Nearly 60 percent of CIOs anticipate increasing their software spending through the rest of 2006, while only 33 percent expect spending to remain flat and 2 percent expect a decrease in spending.
Those are the results of a new survey by Merrill Lynch analysts, who released their results on Aug. 16 in a report called “July 06 Survey of Software Spending Intentions.”
The survey questioned 100 CIOs in North America during July 2006, about software spending and purchases.
Of those surveyed, 59 percent were from companies with $1 billion or more in revenue, and the rest worked at small and midsize businesses.
Of those CIOs who were questioned in the survey, many—88 percent—said that issues such as inflation and higher interest rates will not deter future spending on software during the year.
The Merrill Lynch analysts found that 59 percent of CIOs foresaw increasing their spending levels in 2006 from previous spending levels in 2005.
A similar survey in April 2006 found only 47 percent of CIOs intended to increase spending.
“Only 33 percent of CIOs expect spending to remain flat, down from 42 percent in April,” wrote Kash Rangan, the lead analyst.
“Combining these responses with the 2 percent of CIOs who are anticipating reduced spending due to macroeconomic concerns, suggests that software spending has a positive outlook for the remainder of the year.”
The top spending priorities were business intelligence and data warehousing.
Those same CIOs reported that 24 percent of customers foresaw an increase of 5 to 10 percent in software spending during the rest of 2006, while 35 percent of customers saw spending increase of less of 5 percent or less.
Thirty-eight percent of CIOs spend 20 percent or more of their IT budgets on software.
In addition to spending more on software, 15 percent of CIOs plan to upgrade to Microsofts Vista operating system when its released in 2007. Only 8 percent responded in April that they would upgrade to Vista.

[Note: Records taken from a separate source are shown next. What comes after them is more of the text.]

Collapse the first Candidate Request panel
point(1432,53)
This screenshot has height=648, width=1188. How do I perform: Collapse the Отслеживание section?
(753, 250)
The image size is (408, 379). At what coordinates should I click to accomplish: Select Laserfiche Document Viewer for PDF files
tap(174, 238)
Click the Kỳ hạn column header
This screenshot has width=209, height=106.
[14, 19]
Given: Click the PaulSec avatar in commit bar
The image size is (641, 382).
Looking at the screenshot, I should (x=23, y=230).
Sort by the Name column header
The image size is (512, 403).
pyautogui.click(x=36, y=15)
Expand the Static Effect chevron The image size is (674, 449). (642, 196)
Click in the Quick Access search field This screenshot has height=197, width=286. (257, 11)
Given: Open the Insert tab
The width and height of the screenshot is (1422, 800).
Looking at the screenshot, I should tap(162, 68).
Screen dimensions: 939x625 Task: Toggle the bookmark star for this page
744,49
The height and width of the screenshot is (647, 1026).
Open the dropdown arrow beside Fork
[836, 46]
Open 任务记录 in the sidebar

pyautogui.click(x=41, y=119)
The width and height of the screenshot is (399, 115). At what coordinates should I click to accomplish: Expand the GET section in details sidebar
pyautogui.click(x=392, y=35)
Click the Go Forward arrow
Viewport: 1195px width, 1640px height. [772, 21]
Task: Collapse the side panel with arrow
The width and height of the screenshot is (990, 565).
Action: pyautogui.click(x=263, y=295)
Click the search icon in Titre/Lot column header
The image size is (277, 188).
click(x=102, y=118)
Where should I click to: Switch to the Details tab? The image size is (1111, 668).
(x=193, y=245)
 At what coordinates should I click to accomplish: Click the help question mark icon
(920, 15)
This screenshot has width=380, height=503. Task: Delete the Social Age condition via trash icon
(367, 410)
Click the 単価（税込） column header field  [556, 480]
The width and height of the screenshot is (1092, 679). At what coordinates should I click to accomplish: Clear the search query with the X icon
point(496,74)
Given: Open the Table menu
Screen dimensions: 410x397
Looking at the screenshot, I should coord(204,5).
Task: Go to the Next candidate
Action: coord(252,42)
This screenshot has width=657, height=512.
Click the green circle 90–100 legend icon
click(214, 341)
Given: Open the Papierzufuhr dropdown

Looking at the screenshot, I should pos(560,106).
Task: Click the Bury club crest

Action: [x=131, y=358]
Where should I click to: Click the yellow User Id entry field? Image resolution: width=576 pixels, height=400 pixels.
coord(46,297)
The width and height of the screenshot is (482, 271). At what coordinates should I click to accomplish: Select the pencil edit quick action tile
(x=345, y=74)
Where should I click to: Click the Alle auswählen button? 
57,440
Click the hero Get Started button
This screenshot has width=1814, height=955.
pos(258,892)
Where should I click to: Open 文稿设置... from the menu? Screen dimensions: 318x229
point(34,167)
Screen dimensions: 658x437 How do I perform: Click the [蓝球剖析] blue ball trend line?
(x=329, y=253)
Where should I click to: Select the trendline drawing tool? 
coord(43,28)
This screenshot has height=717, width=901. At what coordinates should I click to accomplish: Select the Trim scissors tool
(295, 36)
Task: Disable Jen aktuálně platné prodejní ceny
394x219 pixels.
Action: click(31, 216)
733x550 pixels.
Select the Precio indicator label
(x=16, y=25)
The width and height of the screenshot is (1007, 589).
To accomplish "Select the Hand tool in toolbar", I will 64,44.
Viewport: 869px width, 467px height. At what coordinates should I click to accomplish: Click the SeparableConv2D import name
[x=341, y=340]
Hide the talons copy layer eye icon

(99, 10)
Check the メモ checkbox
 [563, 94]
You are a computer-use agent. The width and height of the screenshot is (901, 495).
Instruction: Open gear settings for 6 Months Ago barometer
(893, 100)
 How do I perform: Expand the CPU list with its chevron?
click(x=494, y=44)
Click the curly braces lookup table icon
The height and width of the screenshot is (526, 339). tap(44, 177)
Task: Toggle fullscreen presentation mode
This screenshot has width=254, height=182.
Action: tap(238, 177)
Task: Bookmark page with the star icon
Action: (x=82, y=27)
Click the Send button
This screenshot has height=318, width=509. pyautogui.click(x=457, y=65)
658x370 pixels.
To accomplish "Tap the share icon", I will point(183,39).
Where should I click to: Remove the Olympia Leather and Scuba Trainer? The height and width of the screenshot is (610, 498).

“We believe customers may be feeling more secure about release dates after the company initially warned of delays earlier in the year,” Rangan wrote.
Some of the other survey findings included:
- Oracle customers are more comfortable with its Fusion middleware.
- Service-oriented architecture is a priority for 80 percent of CIOs, with Microsoft edging out IBM in SOA mindshare.
- Of those surveyed, 48 percent of CIOs expected to increase their usage of Linux during the rest of 2006, which was down from 59 percent in April. For those spending money on open source, Red Hat remained the top choice.
- Spending on security remained consistent from previous Merrill Lynch surveys.
- Analysts calculated a 5 to 6 percent growth in product development, product lifecycle management spending.